New Challenges to US Hegemony: China and the Muslim World

  • Robert J. Jackson
  • Philip Towle


International relations are in some ways like a pentathlon in which competitors can rival each other in different types of events. The United States predominates in almost every competition from finance to air power, from diplomatic influence to nuclear weapons, and from its all-pervasive media to its ubiquitous warships. Of course it has weaknesses; as explained elsewhere in this book, its armed forces have never excelled at counter-insurgency and its constant budget and balance of payments deficits make it dependent on foreign investors. But, unlike the participants in the pentathlon, states and other agents do not have to compete in every event; they can pick the game at which they are most adept.

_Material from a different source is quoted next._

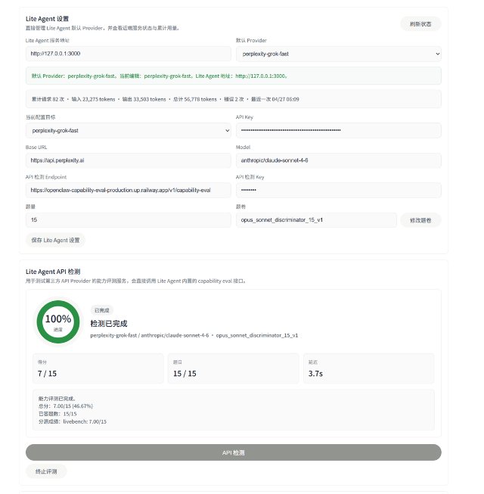Select the masked API Key field

click(339, 130)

It was not surprising that al-Qaeda challenged the United States by using terrorism; this is the one area where an actor, however weak, can attack a hated enemy, however strong.1 In retrospect what is more surprising is that only rarely has an insurgent movement struggling against a Western state resorted to attacks on the latter’s homeland. Upton Close from the University of Washington noted in 1926: ‘there is not the bud, thus far, of an offensive against the white man in his own countries’. And there were only isolated incidents over subsequent decades. For example, Uddham Singh hunted down the British officer he held responsible for the massacre of 379 Indians at Amritsar in 1919 and murdered him at a public meeting in London in 1940. Singh is still a hero to many in South Asia but his example has rarely been followed.2 The publicity given to 9/11 will ensure that changes.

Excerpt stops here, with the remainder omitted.